Urgensi keberadaan hutan sangat berpengaruh pada siklus air. Bumi yang sebelumnya menyerahkan tanggung jawab penyimpanan air di lumbung yang namanya hutan, kini lumbung air tersebut terus tergerus oleh pihak yang mengatasnamakan kemajuan zaman dan modernitas. Illegal logging, illegal mining, perumahan dan perkebunan yang tak hirau pada perbaikan ekologis sangat mendukung pada berkurangnya dimensi lumbung air.

Bencana yang disebabkan oleh siklus air yang tak tertangani dengan baik seperti banjir, tanah longsor bahkan kekeringan seperti yang terjadi di daerah jawa saat musim kemarau. Bencana-bencana ini menjadi berita utama pada setiap media massa. Dan kebanyakan air lah yang menjadi kambing hitam dari bencana-bencana tersebut. Padahal bila kita mau mengakui bahwa bencana-bencana tersebut adalah karena ulah pengelolaan lingkungan yang hanya sekedar sebegai pelengkap administrasi untuk memuluskan upaya eksploitasi sumberdaya alam yang berlebihan.

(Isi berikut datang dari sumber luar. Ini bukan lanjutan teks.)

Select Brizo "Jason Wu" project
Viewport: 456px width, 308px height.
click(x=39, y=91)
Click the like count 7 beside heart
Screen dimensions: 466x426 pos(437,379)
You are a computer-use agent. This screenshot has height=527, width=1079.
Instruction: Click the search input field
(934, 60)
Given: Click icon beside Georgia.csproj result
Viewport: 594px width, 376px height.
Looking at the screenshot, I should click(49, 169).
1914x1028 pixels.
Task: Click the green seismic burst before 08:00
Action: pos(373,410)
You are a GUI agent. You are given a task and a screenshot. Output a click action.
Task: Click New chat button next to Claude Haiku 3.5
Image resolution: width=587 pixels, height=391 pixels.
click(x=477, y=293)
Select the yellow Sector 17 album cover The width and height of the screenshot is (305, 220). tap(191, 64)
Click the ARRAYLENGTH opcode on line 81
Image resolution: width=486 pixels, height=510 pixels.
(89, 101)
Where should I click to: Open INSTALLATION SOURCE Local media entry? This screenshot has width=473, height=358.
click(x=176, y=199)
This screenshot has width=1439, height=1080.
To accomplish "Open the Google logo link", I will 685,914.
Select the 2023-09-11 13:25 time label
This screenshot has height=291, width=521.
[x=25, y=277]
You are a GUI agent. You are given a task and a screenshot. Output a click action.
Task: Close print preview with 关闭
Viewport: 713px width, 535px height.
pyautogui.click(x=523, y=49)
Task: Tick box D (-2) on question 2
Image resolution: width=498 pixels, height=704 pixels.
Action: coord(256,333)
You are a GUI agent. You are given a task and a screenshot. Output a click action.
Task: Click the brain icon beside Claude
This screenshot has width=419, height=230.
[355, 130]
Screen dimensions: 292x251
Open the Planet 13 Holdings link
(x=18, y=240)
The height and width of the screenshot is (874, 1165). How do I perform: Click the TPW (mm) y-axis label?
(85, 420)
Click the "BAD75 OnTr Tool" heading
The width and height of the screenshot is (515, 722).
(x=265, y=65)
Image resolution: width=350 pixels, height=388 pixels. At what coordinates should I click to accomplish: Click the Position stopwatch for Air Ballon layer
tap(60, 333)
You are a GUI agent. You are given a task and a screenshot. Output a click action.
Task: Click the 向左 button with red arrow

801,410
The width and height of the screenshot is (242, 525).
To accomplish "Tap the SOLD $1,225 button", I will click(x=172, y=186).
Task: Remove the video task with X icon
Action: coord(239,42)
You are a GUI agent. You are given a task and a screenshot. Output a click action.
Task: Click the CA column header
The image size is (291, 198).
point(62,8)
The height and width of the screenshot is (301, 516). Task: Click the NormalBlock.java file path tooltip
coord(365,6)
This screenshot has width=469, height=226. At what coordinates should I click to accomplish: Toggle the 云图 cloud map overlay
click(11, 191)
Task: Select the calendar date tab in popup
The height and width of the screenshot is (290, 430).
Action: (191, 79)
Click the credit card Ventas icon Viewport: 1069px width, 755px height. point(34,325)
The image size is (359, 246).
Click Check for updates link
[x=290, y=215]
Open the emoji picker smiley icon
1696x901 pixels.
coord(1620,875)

Kembali lagi ke saat rambutku masih di bawah pundak dan pas berada di enclave gunung halimun. Melihat upaya masyarakat hutan adalah mengingat dimana kemandirian energy sebenarnya bisa digapai oleh Indonesia raya. Sumber daya air yang berlimpah di negeri ini bisa menggantikan pelita lawas yang sudah aus. Air saat digunakan dengan baik maka akan menghemat energy dan bahkan menghasilkan energy.

Air memang sangat erat hubunganya dengan energy, maka dari itu di tahun ini, tahun 2014, peringatan hari air sedunia atau world water day bertemakan water and energy. World water day merupakan bentuk kampanye untuk meningkatkan kesadaran masyarakat internasional akan pentingnya air. World water day mulai ada sejak tahun 1993 yang di inisiasi oleh PBB. Dan sampai tahun ini setiap tahunya selalu diadakan peringatan demi pengelolaan air yang lestari.

Saat ini, tahun ini yang rambutku sudah di atas pundak bahkan nyaris tak menyentuh daun kuping, masyarakat dunia menyerukan bahwa air sangat erat hubunganya dengan energy. Hampir semua sumber energy membutuhkan air untuk prosesnya bahkan air juga dapat menjadi bahan utama untuk menghasilkan energy seperti saat rambutku masih di bawah pundak saat berada di enclave Taman Nasional Gunung Halimun Salak.